© shutterstock
US President Joe Biden
When President Joe Biden declared the coronavirus pandemic "over," he was observing a shift in preparedness from the early days of the pandemic, the White House said, still cleaning up after Biden's Sunday interview.

Biden's press secretary said Wednesday that the president was speaking about public sentiment, not the state of emergency, during a headline-grabbing 60 Minutes interview that appeared to throw into disarray his administration's agenda.

Karine Jean-Pierre, during an appearance on MSNBC Wednesday. said:
"Just to step back for a second, when he made those comments, he was walking through the Detroit car show, the halls of the Detroit car show, he was looking around. We have to remember the last time that they had held that event was three years ago. We are in a different time. He's been very consistent about that."
Biden's comments, which aired Sunday, have forced the White House into clean-up mode as it bats back the president's assessment that the pandemic has ended.

"We still have a problem with COVID," Biden told CBS. "We're still doing a lot of work on it ... but the pandemic is over."
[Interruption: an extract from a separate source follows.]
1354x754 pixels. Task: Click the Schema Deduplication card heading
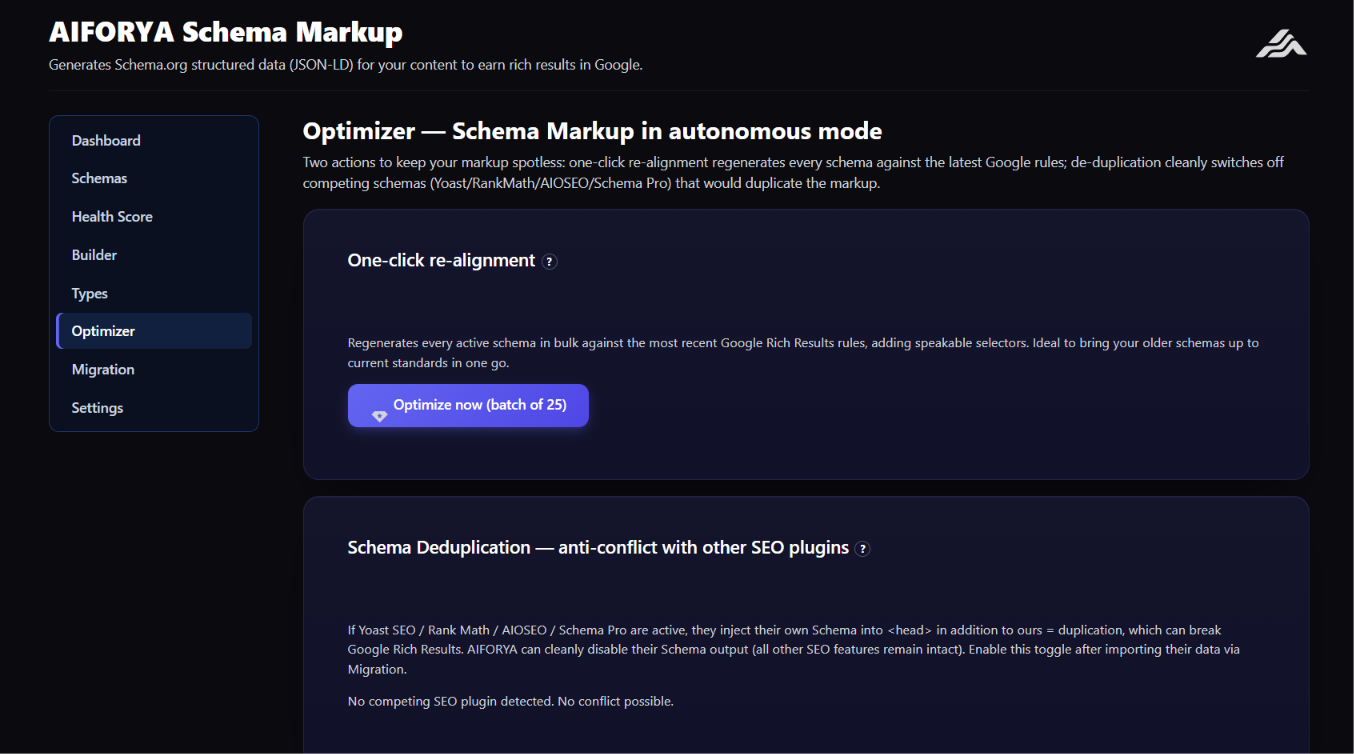[x=598, y=547]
The president's assertion comes as his administration pushes for billions of dollars to purchase coronavirus vaccinations and treatments while relying on continuing "emergency" policies. Biden's comments prompted a sell-off on Wall Street, wiping more than $10 billion off the market value of vaccine makers.
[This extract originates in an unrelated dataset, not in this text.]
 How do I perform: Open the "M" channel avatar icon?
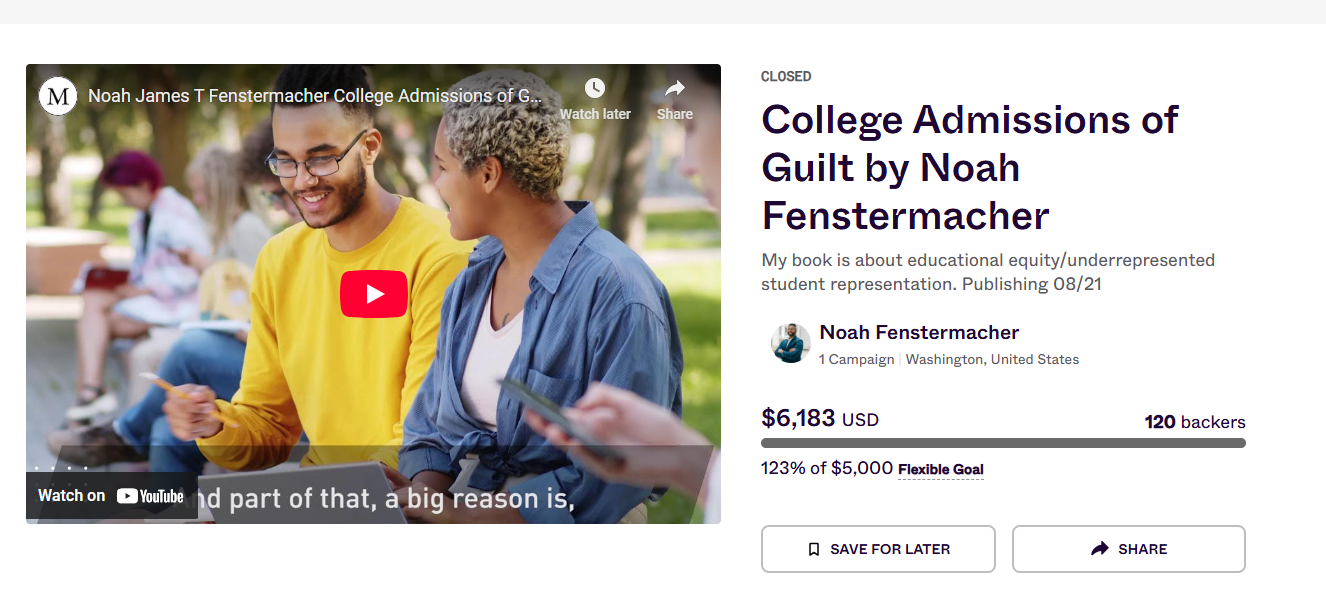tap(58, 97)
Jean-Pierre on Wednesday said Biden's reflections that "we are in a different time" are nothing new, however.

"He's been very consistent about that," Jean-Pierre said, explaining that the pandemic is still in effect but is "now more manageable."
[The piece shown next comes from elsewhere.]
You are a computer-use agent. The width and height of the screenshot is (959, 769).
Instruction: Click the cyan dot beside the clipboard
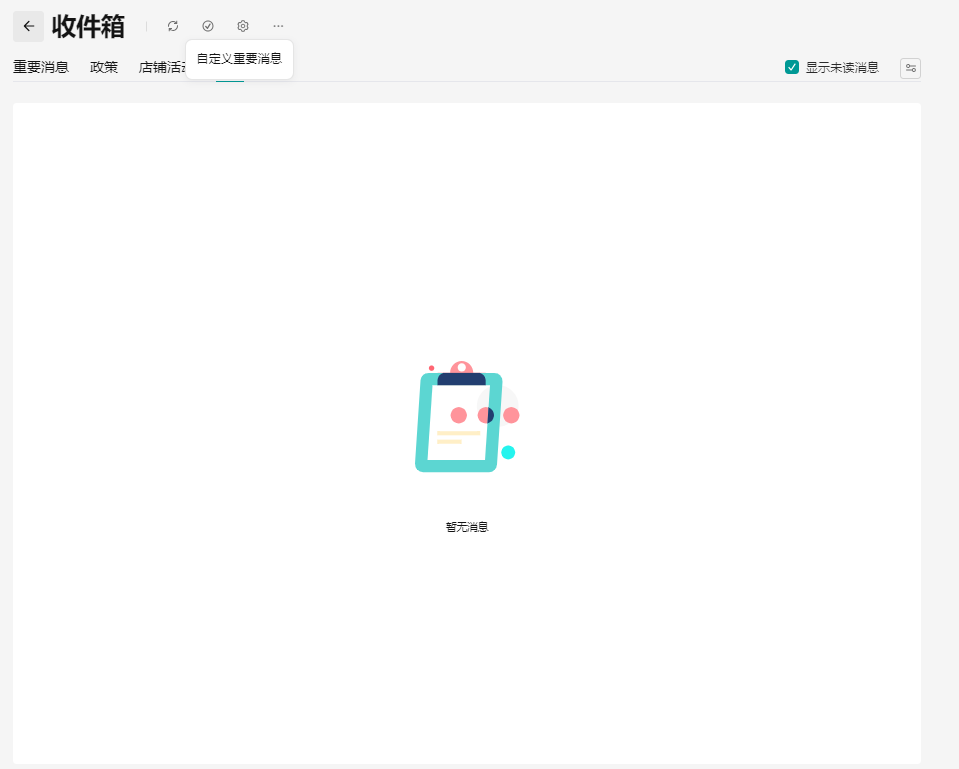[x=508, y=452]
"We know how to deal with this pandemic," she said. "It's not as disruptive as it's been in the prior years."

The efforts by the White House to clarify Biden's remarks in the rare sit-down interview have continued days after the segment aired — and across a range of issues.

Biden also recommitted the United States to defending Taiwan in case of an attack by China, an assertion that his administration has walked back on multiple occasions.